What is being asked: Convert every line of the listing below into a Markdown table with two columns, "Row" for the row number and "Entry" for the line itself. Leave out blank lines.

──────── Supplied material

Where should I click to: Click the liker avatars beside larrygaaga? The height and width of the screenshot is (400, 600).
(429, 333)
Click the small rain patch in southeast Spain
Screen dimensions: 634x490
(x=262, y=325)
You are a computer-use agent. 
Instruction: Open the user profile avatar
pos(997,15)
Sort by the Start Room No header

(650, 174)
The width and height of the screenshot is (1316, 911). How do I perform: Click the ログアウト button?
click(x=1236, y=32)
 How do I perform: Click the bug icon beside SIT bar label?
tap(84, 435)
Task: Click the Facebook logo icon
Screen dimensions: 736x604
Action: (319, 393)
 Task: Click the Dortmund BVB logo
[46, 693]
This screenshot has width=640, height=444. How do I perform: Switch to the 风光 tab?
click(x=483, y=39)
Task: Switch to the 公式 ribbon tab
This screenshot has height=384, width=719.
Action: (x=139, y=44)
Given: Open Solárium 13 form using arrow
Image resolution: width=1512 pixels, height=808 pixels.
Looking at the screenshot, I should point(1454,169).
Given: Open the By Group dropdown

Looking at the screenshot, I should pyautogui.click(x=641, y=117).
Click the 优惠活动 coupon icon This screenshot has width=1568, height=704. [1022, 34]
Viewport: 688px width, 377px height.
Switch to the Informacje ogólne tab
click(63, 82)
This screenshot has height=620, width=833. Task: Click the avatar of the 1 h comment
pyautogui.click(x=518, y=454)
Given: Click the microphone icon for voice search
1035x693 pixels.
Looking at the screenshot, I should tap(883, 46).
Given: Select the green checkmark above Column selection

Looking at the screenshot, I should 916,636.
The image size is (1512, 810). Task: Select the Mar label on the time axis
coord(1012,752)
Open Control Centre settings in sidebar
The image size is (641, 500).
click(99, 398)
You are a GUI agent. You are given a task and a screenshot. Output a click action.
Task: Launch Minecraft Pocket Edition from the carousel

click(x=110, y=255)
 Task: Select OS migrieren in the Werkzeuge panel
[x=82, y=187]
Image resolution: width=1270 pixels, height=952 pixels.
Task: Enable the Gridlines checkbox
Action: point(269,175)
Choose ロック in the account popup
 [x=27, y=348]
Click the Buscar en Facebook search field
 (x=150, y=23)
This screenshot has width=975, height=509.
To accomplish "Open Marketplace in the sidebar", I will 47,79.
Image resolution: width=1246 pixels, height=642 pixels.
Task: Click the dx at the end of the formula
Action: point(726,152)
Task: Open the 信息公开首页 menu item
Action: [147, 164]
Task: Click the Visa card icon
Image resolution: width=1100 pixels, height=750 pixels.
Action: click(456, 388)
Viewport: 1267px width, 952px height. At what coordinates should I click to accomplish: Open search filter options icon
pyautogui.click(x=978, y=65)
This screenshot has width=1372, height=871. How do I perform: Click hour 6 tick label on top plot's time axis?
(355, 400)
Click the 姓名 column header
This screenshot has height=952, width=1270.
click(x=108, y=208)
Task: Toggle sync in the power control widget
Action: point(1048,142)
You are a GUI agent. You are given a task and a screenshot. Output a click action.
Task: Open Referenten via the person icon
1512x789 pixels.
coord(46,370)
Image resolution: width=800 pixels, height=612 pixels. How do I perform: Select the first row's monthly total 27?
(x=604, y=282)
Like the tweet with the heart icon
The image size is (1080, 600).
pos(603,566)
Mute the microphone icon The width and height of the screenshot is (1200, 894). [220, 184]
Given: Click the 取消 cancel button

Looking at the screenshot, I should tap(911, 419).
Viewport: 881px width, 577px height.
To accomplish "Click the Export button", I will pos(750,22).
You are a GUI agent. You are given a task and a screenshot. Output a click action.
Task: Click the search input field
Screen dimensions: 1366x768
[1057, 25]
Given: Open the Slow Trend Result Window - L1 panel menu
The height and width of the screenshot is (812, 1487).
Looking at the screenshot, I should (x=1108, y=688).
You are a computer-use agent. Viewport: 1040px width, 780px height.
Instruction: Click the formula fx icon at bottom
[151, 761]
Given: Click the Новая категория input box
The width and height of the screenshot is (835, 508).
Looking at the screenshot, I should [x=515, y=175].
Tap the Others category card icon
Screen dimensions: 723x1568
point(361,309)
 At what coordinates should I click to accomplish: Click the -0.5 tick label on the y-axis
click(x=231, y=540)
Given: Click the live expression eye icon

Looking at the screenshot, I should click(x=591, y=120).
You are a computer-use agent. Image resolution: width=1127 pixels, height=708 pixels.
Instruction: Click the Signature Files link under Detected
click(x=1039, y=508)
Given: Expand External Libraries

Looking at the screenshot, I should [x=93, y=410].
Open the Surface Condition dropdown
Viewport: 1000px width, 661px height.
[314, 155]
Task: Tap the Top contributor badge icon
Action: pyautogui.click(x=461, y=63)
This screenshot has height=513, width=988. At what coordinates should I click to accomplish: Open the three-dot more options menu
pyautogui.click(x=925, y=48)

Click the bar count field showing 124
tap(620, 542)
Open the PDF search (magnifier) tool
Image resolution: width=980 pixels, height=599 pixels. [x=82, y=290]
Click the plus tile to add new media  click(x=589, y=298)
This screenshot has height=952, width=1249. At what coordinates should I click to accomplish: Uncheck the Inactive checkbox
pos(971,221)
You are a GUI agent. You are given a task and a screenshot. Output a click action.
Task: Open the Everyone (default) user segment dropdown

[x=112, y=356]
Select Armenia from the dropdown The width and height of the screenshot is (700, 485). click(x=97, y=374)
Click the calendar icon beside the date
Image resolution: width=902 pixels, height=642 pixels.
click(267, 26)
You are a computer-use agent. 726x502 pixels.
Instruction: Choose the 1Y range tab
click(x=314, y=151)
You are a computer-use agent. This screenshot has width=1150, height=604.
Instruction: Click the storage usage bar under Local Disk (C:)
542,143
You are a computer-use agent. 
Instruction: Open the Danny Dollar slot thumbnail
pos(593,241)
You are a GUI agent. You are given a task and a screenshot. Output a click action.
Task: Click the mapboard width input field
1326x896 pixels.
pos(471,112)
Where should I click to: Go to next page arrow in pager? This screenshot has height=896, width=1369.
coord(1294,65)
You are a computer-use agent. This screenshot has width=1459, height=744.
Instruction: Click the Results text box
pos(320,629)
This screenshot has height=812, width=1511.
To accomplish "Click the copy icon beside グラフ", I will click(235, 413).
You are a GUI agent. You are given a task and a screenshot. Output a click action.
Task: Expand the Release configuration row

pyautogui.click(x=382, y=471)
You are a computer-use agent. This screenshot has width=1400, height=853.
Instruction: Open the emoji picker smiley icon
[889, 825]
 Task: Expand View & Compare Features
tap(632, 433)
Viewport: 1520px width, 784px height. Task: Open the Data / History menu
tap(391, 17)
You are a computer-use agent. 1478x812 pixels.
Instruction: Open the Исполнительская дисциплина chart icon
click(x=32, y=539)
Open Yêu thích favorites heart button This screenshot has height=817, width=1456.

────────────────

Solution for this problem:
| Row | Entry |
|---|---|
| 1 | Where should I click to: Click the liker avatars beside larrygaaga? The height and width of the screenshot is (400, 600). |
| 2 | (429, 333) |
| 3 | Click the small rain patch in southeast Spain |
| 4 | Screen dimensions: 634x490 |
| 5 | (x=262, y=325) |
| 6 | You are a computer-use agent.  |
| 7 | Instruction: Open the user profile avatar |
| 8 | pos(997,15) |
| 9 | Sort by the Start Room No header |
| 10 | (650, 174) |
| 11 | The width and height of the screenshot is (1316, 911). How do I perform: Click the ログアウト button? |
| 12 | click(x=1236, y=32) |
| 13 |  How do I perform: Click the bug icon beside SIT bar label? |
| 14 | tap(84, 435) |
| 15 | Task: Click the Facebook logo icon |
| 16 | Screen dimensions: 736x604 |
| 17 | Action: (319, 393) |
| 18 |  Task: Click the Dortmund BVB logo |
| 19 | [46, 693] |
| 20 | This screenshot has width=640, height=444. How do I perform: Switch to the 风光 tab? |
| 21 | click(x=483, y=39) |
| 22 | Task: Switch to the 公式 ribbon tab |
| 23 | This screenshot has height=384, width=719. |
| 24 | Action: (x=139, y=44) |
| 25 | Given: Open Solárium 13 form using arrow |
| 26 | Image resolution: width=1512 pixels, height=808 pixels. |
| 27 | Looking at the screenshot, I should point(1454,169). |
| 28 | Given: Open the By Group dropdown |
| 29 | Looking at the screenshot, I should pyautogui.click(x=641, y=117). |
| 30 | Click the 优惠活动 coupon icon This screenshot has width=1568, height=704. [1022, 34] |
| 31 | Viewport: 688px width, 377px height. |
| 32 | Switch to the Informacje ogólne tab |
| 33 | click(63, 82) |
| 34 | This screenshot has height=620, width=833. Task: Click the avatar of the 1 h comment |
| 35 | pyautogui.click(x=518, y=454) |
| 36 | Given: Click the microphone icon for voice search |
| 37 | 1035x693 pixels. |
| 38 | Looking at the screenshot, I should tap(883, 46). |
| 39 | Given: Select the green checkmark above Column selection |
| 40 | Looking at the screenshot, I should 916,636. |
| 41 | The image size is (1512, 810). Task: Select the Mar label on the time axis |
| 42 | coord(1012,752) |
| 43 | Open Control Centre settings in sidebar |
| 44 | The image size is (641, 500). |
| 45 | click(99, 398) |
| 46 | You are a GUI agent. You are given a task and a screenshot. Output a click action. |
| 47 | Task: Launch Minecraft Pocket Edition from the carousel |
| 48 | click(x=110, y=255) |
| 49 |  Task: Select OS migrieren in the Werkzeuge panel |
| 50 | [x=82, y=187] |
| 51 | Image resolution: width=1270 pixels, height=952 pixels. |
| 52 | Task: Enable the Gridlines checkbox |
| 53 | Action: point(269,175) |
| 54 | Choose ロック in the account popup |
| 55 |  [x=27, y=348] |
| 56 | Click the Buscar en Facebook search field |
| 57 |  (x=150, y=23) |
| 58 | This screenshot has width=975, height=509. |
| 59 | To accomplish "Open Marketplace in the sidebar", I will 47,79. |
| 60 | Image resolution: width=1246 pixels, height=642 pixels. |
| 61 | Task: Click the dx at the end of the formula |
| 62 | Action: point(726,152) |
| 63 | Task: Open the 信息公开首页 menu item |
| 64 | Action: [147, 164] |
| 65 | Task: Click the Visa card icon |
| 66 | Image resolution: width=1100 pixels, height=750 pixels. |
| 67 | Action: click(456, 388) |
| 68 | Viewport: 1267px width, 952px height. At what coordinates should I click to accomplish: Open search filter options icon |
| 69 | pyautogui.click(x=978, y=65) |
| 70 | This screenshot has width=1372, height=871. How do I perform: Click hour 6 tick label on top plot's time axis? |
| 71 | (355, 400) |
| 72 | Click the 姓名 column header |
| 73 | This screenshot has height=952, width=1270. |
| 74 | click(x=108, y=208) |
| 75 | Task: Toggle sync in the power control widget |
| 76 | Action: point(1048,142) |
| 77 | You are a GUI agent. You are given a task and a screenshot. Output a click action. |
| 78 | Task: Open Referenten via the person icon |
| 79 | 1512x789 pixels. |
| 80 | coord(46,370) |
| 81 | Image resolution: width=800 pixels, height=612 pixels. How do I perform: Select the first row's monthly total 27? |
| 82 | (x=604, y=282) |
| 83 | Like the tweet with the heart icon |
| 84 | The image size is (1080, 600). |
| 85 | pos(603,566) |
| 86 | Mute the microphone icon The width and height of the screenshot is (1200, 894). [220, 184] |
| 87 | Given: Click the 取消 cancel button |
| 88 | Looking at the screenshot, I should tap(911, 419). |
| 89 | Viewport: 881px width, 577px height. |
| 90 | To accomplish "Click the Export button", I will pos(750,22). |
| 91 | You are a GUI agent. You are given a task and a screenshot. Output a click action. |
| 92 | Task: Click the search input field |
| 93 | Screen dimensions: 1366x768 |
| 94 | [1057, 25] |
| 95 | Given: Open the Slow Trend Result Window - L1 panel menu |
| 96 | The height and width of the screenshot is (812, 1487). |
| 97 | Looking at the screenshot, I should (x=1108, y=688). |
| 98 | You are a computer-use agent. Viewport: 1040px width, 780px height. |
| 99 | Instruction: Click the formula fx icon at bottom |
| 100 | [151, 761] |
| 101 | Given: Click the Новая категория input box |
| 102 | The width and height of the screenshot is (835, 508). |
| 103 | Looking at the screenshot, I should [x=515, y=175]. |
| 104 | Tap the Others category card icon |
| 105 | Screen dimensions: 723x1568 |
| 106 | point(361,309) |
| 107 |  At what coordinates should I click to accomplish: Click the -0.5 tick label on the y-axis |
| 108 | click(x=231, y=540) |
| 109 | Given: Click the live expression eye icon |
| 110 | Looking at the screenshot, I should click(x=591, y=120). |
| 111 | You are a computer-use agent. Image resolution: width=1127 pixels, height=708 pixels. |
| 112 | Instruction: Click the Signature Files link under Detected |
| 113 | click(x=1039, y=508) |
| 114 | Given: Expand External Libraries |
| 115 | Looking at the screenshot, I should [x=93, y=410]. |
| 116 | Open the Surface Condition dropdown |
| 117 | Viewport: 1000px width, 661px height. |
| 118 | [314, 155] |
| 119 | Task: Tap the Top contributor badge icon |
| 120 | Action: pyautogui.click(x=461, y=63) |
| 121 | This screenshot has height=513, width=988. At what coordinates should I click to accomplish: Open the three-dot more options menu |
| 122 | pyautogui.click(x=925, y=48) |
| 123 | Click the bar count field showing 124 |
| 124 | tap(620, 542) |
| 125 | Open the PDF search (magnifier) tool |
| 126 | Image resolution: width=980 pixels, height=599 pixels. [x=82, y=290] |
| 127 | Click the plus tile to add new media  click(x=589, y=298) |
| 128 | This screenshot has height=952, width=1249. At what coordinates should I click to accomplish: Uncheck the Inactive checkbox |
| 129 | pos(971,221) |
| 130 | You are a GUI agent. You are given a task and a screenshot. Output a click action. |
| 131 | Task: Open the Everyone (default) user segment dropdown |
| 132 | [x=112, y=356] |
| 133 | Select Armenia from the dropdown The width and height of the screenshot is (700, 485). click(x=97, y=374) |
| 134 | Click the calendar icon beside the date |
| 135 | Image resolution: width=902 pixels, height=642 pixels. |
| 136 | click(267, 26) |
| 137 | You are a computer-use agent. 726x502 pixels. |
| 138 | Instruction: Choose the 1Y range tab |
| 139 | click(x=314, y=151) |
| 140 | You are a computer-use agent. This screenshot has width=1150, height=604. |
| 141 | Instruction: Click the storage usage bar under Local Disk (C:) |
| 142 | 542,143 |
| 143 | You are a computer-use agent.  |
| 144 | Instruction: Open the Danny Dollar slot thumbnail |
| 145 | pos(593,241) |
| 146 | You are a GUI agent. You are given a task and a screenshot. Output a click action. |
| 147 | Task: Click the mapboard width input field |
| 148 | 1326x896 pixels. |
| 149 | pos(471,112) |
| 150 | Where should I click to: Go to next page arrow in pager? This screenshot has height=896, width=1369. |
| 151 | coord(1294,65) |
| 152 | You are a computer-use agent. This screenshot has width=1459, height=744. |
| 153 | Instruction: Click the Results text box |
| 154 | pos(320,629) |
| 155 | This screenshot has height=812, width=1511. |
| 156 | To accomplish "Click the copy icon beside グラフ", I will click(235, 413). |
| 157 | You are a GUI agent. You are given a task and a screenshot. Output a click action. |
| 158 | Task: Expand the Release configuration row |
| 159 | pyautogui.click(x=382, y=471) |
| 160 | You are a computer-use agent. This screenshot has width=1400, height=853. |
| 161 | Instruction: Open the emoji picker smiley icon |
| 162 | [889, 825] |
| 163 |  Task: Expand View & Compare Features |
| 164 | tap(632, 433) |
| 165 | Viewport: 1520px width, 784px height. Task: Open the Data / History menu |
| 166 | tap(391, 17) |
| 167 | You are a computer-use agent. 1478x812 pixels. |
| 168 | Instruction: Open the Исполнительская дисциплина chart icon |
| 169 | click(x=32, y=539) |
| 170 | Open Yêu thích favorites heart button This screenshot has height=817, width=1456. |